• Assigned task
Below are the records; count the lines that include the string "folder" and give only that number.

• Data for the task
Start of Block

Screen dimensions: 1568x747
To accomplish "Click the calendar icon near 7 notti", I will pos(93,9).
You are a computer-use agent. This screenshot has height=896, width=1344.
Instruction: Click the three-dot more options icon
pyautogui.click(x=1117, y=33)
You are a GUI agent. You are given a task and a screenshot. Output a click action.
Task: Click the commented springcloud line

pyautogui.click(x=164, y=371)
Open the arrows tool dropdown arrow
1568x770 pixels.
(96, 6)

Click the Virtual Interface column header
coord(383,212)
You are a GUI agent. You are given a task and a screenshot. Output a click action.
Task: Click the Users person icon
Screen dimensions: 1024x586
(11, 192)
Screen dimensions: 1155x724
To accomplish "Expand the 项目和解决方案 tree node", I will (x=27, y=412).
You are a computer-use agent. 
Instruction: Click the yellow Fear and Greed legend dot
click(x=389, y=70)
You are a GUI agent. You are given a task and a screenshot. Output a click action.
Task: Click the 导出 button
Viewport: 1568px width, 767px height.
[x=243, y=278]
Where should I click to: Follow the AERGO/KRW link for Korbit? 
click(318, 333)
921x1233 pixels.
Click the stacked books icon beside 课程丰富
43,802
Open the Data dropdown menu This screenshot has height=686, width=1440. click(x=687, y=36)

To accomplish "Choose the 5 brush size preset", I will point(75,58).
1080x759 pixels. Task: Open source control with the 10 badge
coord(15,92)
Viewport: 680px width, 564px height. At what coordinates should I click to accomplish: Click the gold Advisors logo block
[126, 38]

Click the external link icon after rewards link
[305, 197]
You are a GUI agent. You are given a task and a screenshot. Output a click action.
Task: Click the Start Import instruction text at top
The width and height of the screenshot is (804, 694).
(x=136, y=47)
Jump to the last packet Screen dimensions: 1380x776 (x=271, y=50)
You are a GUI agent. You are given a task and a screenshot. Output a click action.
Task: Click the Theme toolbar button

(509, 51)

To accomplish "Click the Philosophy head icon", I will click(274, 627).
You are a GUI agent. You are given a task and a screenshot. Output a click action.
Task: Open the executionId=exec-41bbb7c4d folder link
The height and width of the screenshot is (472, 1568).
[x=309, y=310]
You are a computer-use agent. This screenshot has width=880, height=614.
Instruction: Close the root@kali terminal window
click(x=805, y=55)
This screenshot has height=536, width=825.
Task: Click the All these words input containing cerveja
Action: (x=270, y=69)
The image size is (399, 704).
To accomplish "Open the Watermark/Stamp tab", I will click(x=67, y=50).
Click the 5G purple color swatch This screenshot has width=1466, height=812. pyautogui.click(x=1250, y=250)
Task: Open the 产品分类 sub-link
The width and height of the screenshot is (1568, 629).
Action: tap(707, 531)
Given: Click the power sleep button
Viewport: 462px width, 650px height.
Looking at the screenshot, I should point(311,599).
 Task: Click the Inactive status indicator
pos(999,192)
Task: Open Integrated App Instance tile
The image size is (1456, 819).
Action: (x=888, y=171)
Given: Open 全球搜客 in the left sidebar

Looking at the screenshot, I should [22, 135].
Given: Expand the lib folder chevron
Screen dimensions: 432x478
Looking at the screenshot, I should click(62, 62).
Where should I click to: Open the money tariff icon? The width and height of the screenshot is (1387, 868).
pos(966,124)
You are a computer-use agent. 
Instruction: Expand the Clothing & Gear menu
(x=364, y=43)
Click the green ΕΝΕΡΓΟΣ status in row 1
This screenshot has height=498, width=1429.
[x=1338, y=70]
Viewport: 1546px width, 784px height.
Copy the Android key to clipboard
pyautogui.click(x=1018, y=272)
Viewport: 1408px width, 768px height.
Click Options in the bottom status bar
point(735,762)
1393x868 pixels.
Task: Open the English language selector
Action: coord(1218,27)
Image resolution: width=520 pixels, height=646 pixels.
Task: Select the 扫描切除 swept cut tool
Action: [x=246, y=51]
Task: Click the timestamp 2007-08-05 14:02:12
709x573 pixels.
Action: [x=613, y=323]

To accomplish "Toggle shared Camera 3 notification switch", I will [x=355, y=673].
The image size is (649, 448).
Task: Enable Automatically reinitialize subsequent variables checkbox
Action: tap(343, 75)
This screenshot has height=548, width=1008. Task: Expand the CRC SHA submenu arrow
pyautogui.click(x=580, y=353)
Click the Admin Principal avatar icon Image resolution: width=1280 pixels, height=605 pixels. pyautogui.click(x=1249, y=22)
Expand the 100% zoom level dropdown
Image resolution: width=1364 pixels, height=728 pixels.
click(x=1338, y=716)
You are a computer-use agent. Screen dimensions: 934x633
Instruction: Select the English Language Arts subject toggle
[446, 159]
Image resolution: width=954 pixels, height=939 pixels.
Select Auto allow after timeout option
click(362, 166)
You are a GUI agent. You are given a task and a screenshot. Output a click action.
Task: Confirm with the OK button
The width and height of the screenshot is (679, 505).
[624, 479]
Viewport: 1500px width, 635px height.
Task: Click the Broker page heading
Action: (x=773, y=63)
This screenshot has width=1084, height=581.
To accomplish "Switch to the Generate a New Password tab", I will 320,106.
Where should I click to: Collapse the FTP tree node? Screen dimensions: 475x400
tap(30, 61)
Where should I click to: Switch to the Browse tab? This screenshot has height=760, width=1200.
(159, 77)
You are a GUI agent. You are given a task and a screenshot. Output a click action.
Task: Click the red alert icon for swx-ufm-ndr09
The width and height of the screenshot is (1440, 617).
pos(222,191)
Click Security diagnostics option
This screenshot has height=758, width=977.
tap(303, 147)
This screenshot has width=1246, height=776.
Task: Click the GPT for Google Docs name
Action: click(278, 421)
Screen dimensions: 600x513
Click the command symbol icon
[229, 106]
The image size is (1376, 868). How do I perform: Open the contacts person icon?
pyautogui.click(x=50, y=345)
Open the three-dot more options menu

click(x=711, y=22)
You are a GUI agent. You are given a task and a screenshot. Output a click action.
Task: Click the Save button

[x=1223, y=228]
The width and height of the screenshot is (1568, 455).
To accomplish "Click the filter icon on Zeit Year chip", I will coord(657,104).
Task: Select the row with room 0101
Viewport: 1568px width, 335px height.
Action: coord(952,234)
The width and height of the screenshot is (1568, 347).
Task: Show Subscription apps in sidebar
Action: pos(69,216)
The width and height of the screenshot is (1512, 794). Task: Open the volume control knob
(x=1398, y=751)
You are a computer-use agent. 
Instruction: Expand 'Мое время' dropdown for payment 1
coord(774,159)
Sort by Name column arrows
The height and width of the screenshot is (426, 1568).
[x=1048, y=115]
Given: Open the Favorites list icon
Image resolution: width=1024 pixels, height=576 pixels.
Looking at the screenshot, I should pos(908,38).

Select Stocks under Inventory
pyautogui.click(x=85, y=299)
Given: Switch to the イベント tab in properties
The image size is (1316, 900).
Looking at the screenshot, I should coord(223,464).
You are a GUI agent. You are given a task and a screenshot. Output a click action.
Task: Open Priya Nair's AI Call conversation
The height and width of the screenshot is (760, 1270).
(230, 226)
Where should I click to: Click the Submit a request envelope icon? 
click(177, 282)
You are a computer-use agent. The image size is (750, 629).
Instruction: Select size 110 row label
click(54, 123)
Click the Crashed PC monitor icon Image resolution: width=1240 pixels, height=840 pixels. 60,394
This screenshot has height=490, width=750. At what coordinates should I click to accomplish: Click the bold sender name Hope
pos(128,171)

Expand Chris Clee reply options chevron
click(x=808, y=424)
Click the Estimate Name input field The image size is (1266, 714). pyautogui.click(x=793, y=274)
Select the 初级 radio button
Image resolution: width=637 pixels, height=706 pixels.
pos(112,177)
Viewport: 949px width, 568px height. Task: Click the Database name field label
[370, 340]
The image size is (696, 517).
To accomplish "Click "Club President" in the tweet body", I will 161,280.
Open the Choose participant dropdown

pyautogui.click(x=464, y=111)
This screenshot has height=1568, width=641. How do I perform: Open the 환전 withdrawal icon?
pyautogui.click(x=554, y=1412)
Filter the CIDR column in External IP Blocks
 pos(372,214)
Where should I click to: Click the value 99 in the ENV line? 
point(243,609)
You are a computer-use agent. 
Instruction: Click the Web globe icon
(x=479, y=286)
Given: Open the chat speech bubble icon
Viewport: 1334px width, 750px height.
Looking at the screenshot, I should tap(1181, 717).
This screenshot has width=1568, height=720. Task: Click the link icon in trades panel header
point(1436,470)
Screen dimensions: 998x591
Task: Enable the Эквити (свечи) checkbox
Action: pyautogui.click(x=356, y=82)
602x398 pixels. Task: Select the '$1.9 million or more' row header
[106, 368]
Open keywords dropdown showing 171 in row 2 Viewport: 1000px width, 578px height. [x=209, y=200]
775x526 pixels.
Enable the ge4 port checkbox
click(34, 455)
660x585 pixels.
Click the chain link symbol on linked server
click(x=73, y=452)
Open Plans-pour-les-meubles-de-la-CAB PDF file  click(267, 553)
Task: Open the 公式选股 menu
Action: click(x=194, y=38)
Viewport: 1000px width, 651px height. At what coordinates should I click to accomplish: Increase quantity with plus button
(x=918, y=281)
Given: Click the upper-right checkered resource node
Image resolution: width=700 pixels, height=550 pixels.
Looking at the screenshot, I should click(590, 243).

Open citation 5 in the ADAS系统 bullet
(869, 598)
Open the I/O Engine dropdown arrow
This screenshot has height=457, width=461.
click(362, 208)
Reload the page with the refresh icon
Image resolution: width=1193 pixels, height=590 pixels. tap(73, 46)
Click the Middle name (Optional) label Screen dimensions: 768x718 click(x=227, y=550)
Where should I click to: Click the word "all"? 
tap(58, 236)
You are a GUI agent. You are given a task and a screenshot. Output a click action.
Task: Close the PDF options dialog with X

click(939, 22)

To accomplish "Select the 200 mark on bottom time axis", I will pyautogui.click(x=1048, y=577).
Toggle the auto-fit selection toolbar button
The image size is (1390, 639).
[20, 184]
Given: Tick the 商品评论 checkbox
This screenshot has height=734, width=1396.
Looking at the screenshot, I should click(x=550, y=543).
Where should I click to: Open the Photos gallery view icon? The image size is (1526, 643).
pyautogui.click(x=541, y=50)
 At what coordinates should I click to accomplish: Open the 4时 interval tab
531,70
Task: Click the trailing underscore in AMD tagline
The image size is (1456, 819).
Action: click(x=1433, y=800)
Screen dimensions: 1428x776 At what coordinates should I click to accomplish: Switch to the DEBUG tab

End of Block

• Exercise output
2